Exact copies of the records below are needed, free of pictures.

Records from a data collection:
+ + + + +

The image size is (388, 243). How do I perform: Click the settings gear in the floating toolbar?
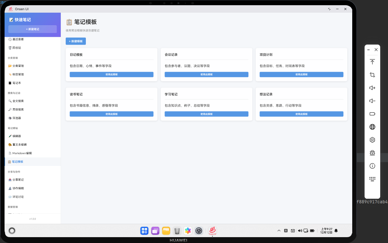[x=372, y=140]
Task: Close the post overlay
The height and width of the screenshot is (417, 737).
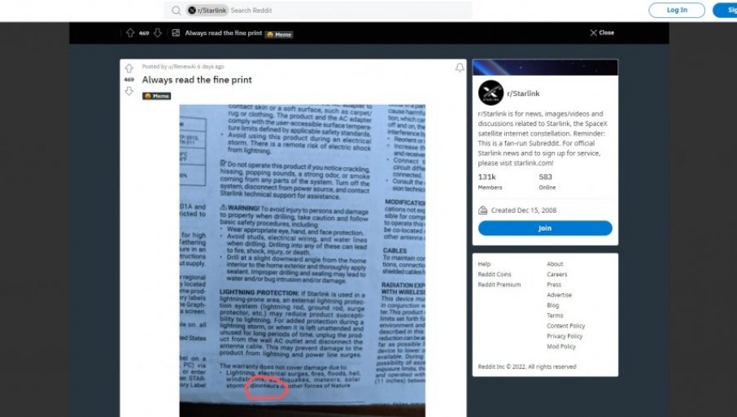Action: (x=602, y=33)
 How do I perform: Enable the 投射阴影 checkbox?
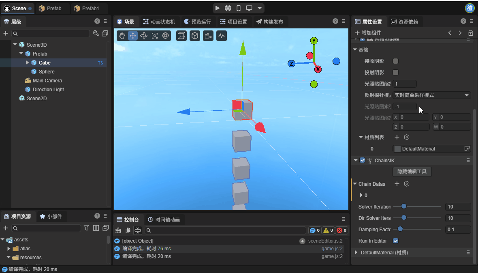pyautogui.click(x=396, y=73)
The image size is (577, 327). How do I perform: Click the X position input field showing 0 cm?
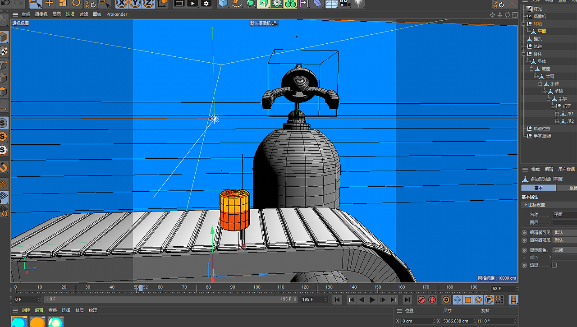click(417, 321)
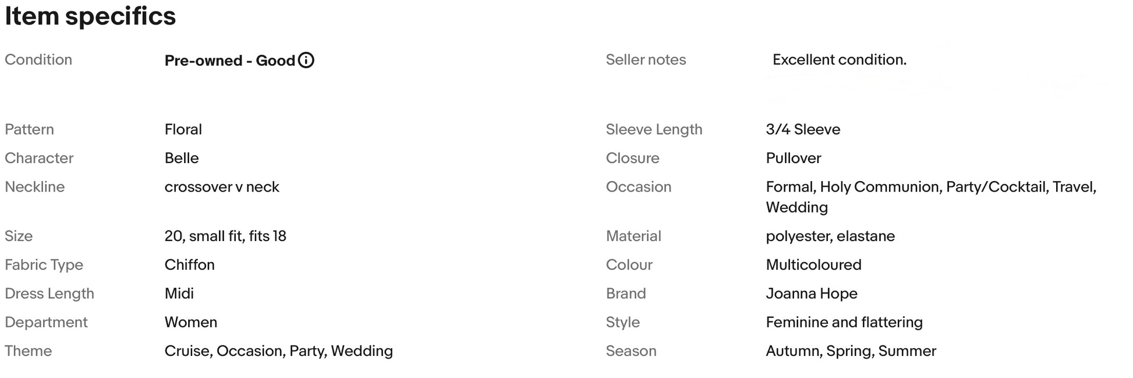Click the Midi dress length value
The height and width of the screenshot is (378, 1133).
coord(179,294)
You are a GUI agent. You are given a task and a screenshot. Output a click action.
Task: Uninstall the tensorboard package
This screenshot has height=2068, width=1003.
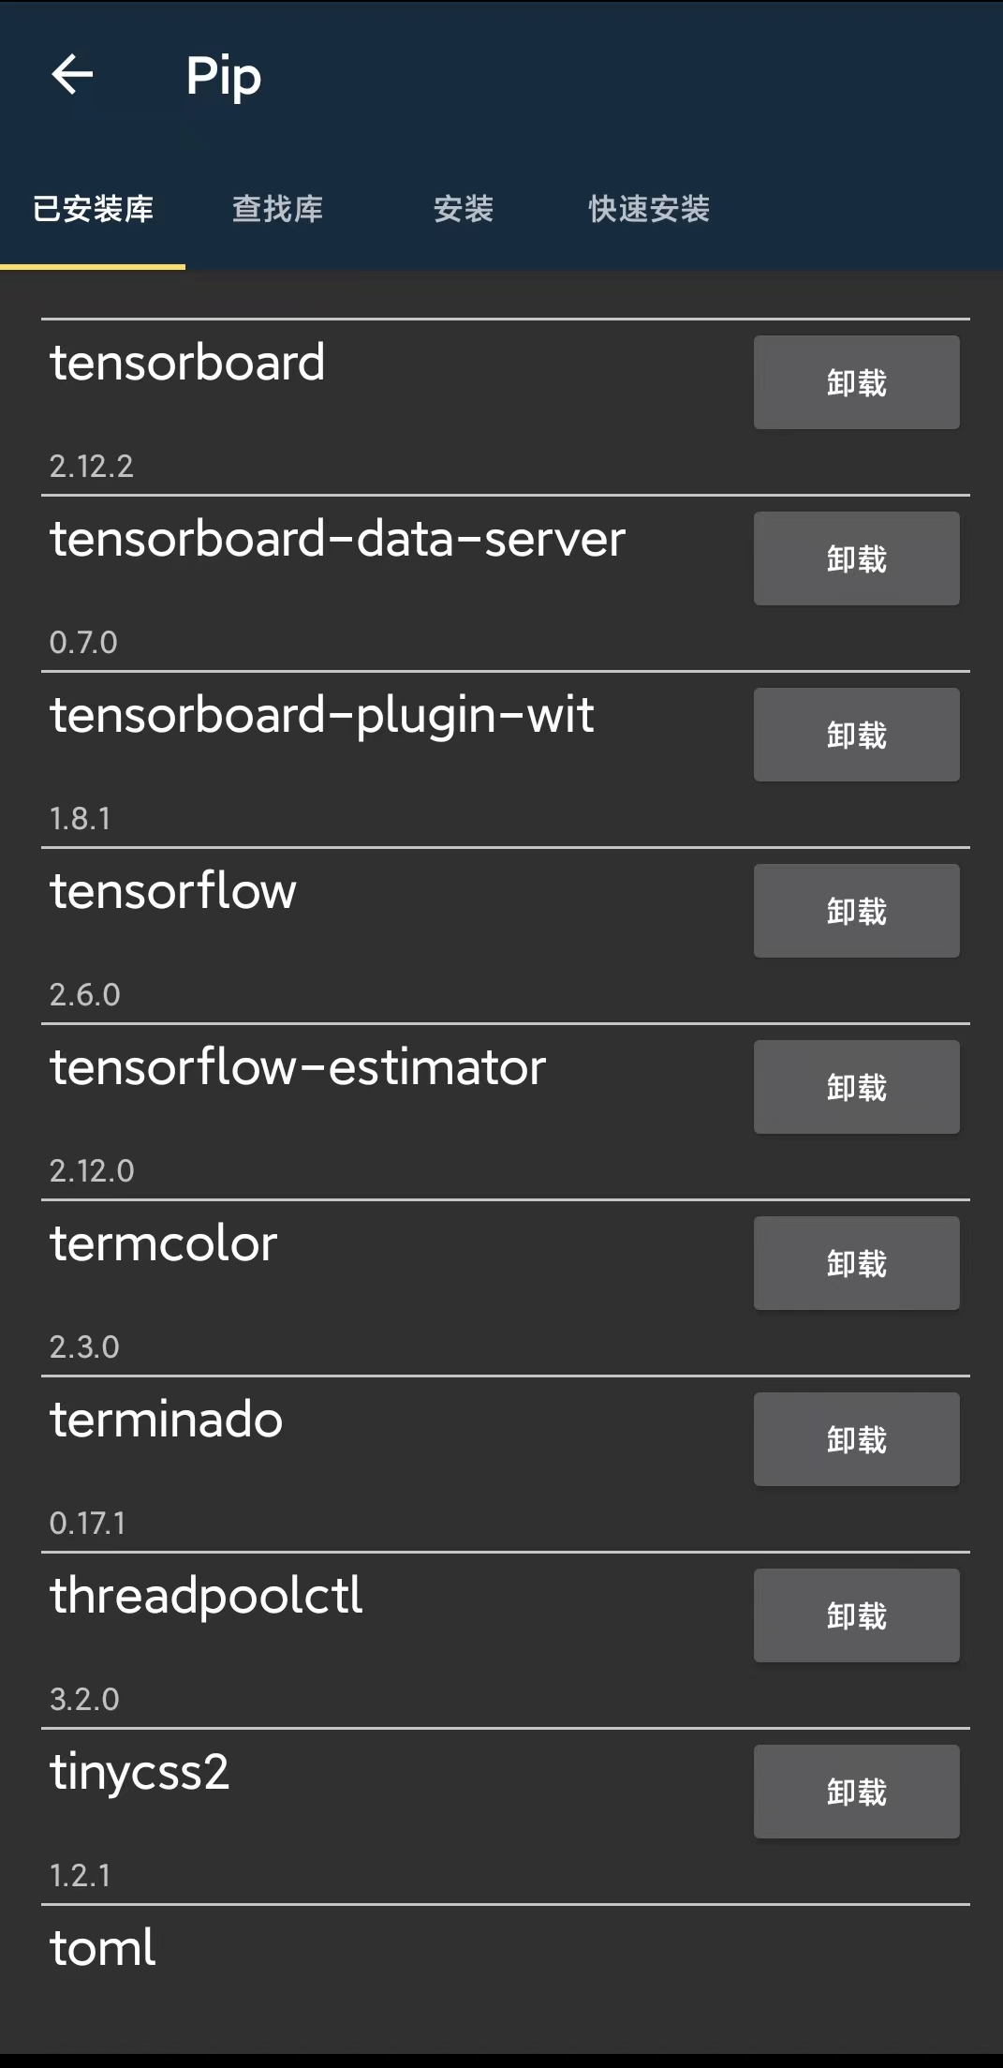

+ + + + +

> Your solution
The image size is (388, 243). How do I perform: Click the settings gear in the floating toolbar?
[x=372, y=140]
Task: Close the post overlay
The height and width of the screenshot is (417, 737).
Action: (x=602, y=33)
 How do I perform: Enable the 投射阴影 checkbox?
pyautogui.click(x=396, y=73)
The image size is (577, 327). How do I perform: Click the X position input field showing 0 cm?
click(417, 321)
Click the Midi dress length value
The height and width of the screenshot is (378, 1133).
coord(179,294)
You are a GUI agent. You are given a task and a screenshot. Output a click action.
Task: Uninstall the tensorboard package
This screenshot has height=2068, width=1003.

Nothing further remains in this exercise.